#### [TASK PROMPT]
Copy out every one of the records below line by line, with no changes.

Entries for locating text and elements:
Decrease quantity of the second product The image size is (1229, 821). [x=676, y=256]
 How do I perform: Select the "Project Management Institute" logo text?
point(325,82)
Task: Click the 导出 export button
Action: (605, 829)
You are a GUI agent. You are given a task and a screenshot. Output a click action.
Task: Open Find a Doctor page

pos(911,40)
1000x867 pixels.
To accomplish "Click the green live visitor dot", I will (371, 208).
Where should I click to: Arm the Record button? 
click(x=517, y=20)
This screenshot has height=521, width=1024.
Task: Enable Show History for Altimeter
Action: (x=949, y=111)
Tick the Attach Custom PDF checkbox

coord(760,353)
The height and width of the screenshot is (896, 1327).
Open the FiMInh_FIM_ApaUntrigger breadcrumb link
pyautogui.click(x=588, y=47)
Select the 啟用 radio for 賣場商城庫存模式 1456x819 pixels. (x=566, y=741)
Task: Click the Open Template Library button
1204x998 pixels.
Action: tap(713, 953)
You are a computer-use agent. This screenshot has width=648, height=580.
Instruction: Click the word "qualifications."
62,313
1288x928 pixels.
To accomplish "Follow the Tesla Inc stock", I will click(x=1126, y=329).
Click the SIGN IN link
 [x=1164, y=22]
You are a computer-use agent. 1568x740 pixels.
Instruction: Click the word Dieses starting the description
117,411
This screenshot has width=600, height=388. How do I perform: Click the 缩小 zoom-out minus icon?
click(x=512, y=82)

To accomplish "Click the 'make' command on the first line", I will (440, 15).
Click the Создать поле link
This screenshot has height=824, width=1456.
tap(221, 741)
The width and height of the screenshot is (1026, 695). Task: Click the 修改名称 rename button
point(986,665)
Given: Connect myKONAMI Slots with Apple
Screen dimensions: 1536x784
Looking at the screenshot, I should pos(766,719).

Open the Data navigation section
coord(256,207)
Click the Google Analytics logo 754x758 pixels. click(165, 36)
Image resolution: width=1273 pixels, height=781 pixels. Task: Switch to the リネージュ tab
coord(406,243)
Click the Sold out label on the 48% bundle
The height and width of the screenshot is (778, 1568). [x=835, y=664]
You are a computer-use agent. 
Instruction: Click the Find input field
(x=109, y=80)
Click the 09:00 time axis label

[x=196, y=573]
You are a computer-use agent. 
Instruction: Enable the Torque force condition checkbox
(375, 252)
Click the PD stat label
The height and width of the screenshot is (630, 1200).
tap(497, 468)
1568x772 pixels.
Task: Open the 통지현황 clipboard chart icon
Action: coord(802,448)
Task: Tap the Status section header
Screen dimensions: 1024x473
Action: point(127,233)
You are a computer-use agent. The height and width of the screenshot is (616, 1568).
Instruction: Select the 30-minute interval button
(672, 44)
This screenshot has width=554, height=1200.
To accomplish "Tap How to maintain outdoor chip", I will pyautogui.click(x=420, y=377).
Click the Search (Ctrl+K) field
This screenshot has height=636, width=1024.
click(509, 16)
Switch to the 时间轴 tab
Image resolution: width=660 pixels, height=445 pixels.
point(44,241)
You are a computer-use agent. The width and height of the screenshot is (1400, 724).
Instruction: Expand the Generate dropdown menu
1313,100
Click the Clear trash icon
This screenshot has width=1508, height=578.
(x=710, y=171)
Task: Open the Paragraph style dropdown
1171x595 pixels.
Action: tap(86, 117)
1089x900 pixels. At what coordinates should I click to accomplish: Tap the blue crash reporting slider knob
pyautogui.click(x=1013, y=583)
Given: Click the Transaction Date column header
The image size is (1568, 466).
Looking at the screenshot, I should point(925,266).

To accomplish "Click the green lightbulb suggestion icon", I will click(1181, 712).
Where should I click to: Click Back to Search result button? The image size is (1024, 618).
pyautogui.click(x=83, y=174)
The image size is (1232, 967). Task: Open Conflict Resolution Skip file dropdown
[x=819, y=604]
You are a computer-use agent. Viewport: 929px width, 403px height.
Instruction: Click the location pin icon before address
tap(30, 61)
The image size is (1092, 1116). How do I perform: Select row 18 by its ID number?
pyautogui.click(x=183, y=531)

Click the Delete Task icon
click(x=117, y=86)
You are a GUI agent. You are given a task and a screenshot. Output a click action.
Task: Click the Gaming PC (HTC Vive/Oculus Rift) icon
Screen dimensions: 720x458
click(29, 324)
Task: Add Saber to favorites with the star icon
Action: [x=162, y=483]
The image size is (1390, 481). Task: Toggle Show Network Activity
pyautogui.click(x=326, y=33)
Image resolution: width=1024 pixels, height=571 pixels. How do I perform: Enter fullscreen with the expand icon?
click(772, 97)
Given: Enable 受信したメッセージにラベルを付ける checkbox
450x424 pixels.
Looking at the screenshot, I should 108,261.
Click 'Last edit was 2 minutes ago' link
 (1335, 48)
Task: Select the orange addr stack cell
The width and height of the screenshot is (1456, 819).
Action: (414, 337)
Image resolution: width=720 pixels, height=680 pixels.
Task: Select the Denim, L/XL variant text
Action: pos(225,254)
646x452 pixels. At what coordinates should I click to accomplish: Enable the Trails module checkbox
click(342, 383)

#### [REPLY]
Decrease quantity of the second product The image size is (1229, 821). [x=676, y=256]
 How do I perform: Select the "Project Management Institute" logo text?
point(325,82)
Task: Click the 导出 export button
Action: (605, 829)
You are a GUI agent. You are given a task and a screenshot. Output a click action.
Task: Open Find a Doctor page

pos(911,40)
1000x867 pixels.
To accomplish "Click the green live visitor dot", I will (371, 208).
Where should I click to: Arm the Record button? 
click(x=517, y=20)
This screenshot has height=521, width=1024.
Task: Enable Show History for Altimeter
Action: (x=949, y=111)
Tick the Attach Custom PDF checkbox

coord(760,353)
The height and width of the screenshot is (896, 1327).
Open the FiMInh_FIM_ApaUntrigger breadcrumb link
pyautogui.click(x=588, y=47)
Select the 啟用 radio for 賣場商城庫存模式 1456x819 pixels. (x=566, y=741)
Task: Click the Open Template Library button
1204x998 pixels.
Action: tap(713, 953)
You are a computer-use agent. This screenshot has width=648, height=580.
Instruction: Click the word "qualifications."
62,313
1288x928 pixels.
To accomplish "Follow the Tesla Inc stock", I will click(x=1126, y=329).
Click the SIGN IN link
 [x=1164, y=22]
You are a computer-use agent. 1568x740 pixels.
Instruction: Click the word Dieses starting the description
117,411
This screenshot has width=600, height=388. How do I perform: Click the 缩小 zoom-out minus icon?
click(x=512, y=82)

To accomplish "Click the 'make' command on the first line", I will (440, 15).
Click the Создать поле link
This screenshot has height=824, width=1456.
tap(221, 741)
The width and height of the screenshot is (1026, 695). Task: Click the 修改名称 rename button
point(986,665)
Given: Connect myKONAMI Slots with Apple
Screen dimensions: 1536x784
Looking at the screenshot, I should pos(766,719).

Open the Data navigation section
coord(256,207)
Click the Google Analytics logo 754x758 pixels. click(165, 36)
Image resolution: width=1273 pixels, height=781 pixels. Task: Switch to the リネージュ tab
coord(406,243)
Click the Sold out label on the 48% bundle
The height and width of the screenshot is (778, 1568). [x=835, y=664]
You are a computer-use agent. 
Instruction: Click the Find input field
(x=109, y=80)
Click the 09:00 time axis label

[x=196, y=573]
You are a computer-use agent. 
Instruction: Enable the Torque force condition checkbox
(375, 252)
Click the PD stat label
The height and width of the screenshot is (630, 1200).
tap(497, 468)
1568x772 pixels.
Task: Open the 통지현황 clipboard chart icon
Action: coord(802,448)
Task: Tap the Status section header
Screen dimensions: 1024x473
Action: point(127,233)
You are a computer-use agent. The height and width of the screenshot is (616, 1568).
Instruction: Select the 30-minute interval button
(672, 44)
This screenshot has width=554, height=1200.
To accomplish "Tap How to maintain outdoor chip", I will pyautogui.click(x=420, y=377).
Click the Search (Ctrl+K) field
This screenshot has height=636, width=1024.
click(509, 16)
Switch to the 时间轴 tab
Image resolution: width=660 pixels, height=445 pixels.
point(44,241)
You are a computer-use agent. The width and height of the screenshot is (1400, 724).
Instruction: Expand the Generate dropdown menu
1313,100
Click the Clear trash icon
This screenshot has width=1508, height=578.
(x=710, y=171)
Task: Open the Paragraph style dropdown
1171x595 pixels.
Action: tap(86, 117)
1089x900 pixels. At what coordinates should I click to accomplish: Tap the blue crash reporting slider knob
pyautogui.click(x=1013, y=583)
Given: Click the Transaction Date column header
The image size is (1568, 466).
Looking at the screenshot, I should point(925,266).

To accomplish "Click the green lightbulb suggestion icon", I will click(1181, 712).
Where should I click to: Click Back to Search result button? The image size is (1024, 618).
pyautogui.click(x=83, y=174)
The image size is (1232, 967). Task: Open Conflict Resolution Skip file dropdown
[x=819, y=604]
You are a computer-use agent. Viewport: 929px width, 403px height.
Instruction: Click the location pin icon before address
tap(30, 61)
The image size is (1092, 1116). How do I perform: Select row 18 by its ID number?
pyautogui.click(x=183, y=531)

Click the Delete Task icon
click(x=117, y=86)
You are a GUI agent. You are given a task and a screenshot. Output a click action.
Task: Click the Gaming PC (HTC Vive/Oculus Rift) icon
Screen dimensions: 720x458
click(29, 324)
Task: Add Saber to favorites with the star icon
Action: [x=162, y=483]
The image size is (1390, 481). Task: Toggle Show Network Activity
pyautogui.click(x=326, y=33)
Image resolution: width=1024 pixels, height=571 pixels. How do I perform: Enter fullscreen with the expand icon?
click(772, 97)
Given: Enable 受信したメッセージにラベルを付ける checkbox
450x424 pixels.
Looking at the screenshot, I should 108,261.
Click 'Last edit was 2 minutes ago' link
 (1335, 48)
Task: Select the orange addr stack cell
The width and height of the screenshot is (1456, 819).
Action: (414, 337)
Image resolution: width=720 pixels, height=680 pixels.
Task: Select the Denim, L/XL variant text
Action: pos(225,254)
646x452 pixels. At what coordinates should I click to accomplish: Enable the Trails module checkbox
click(342, 383)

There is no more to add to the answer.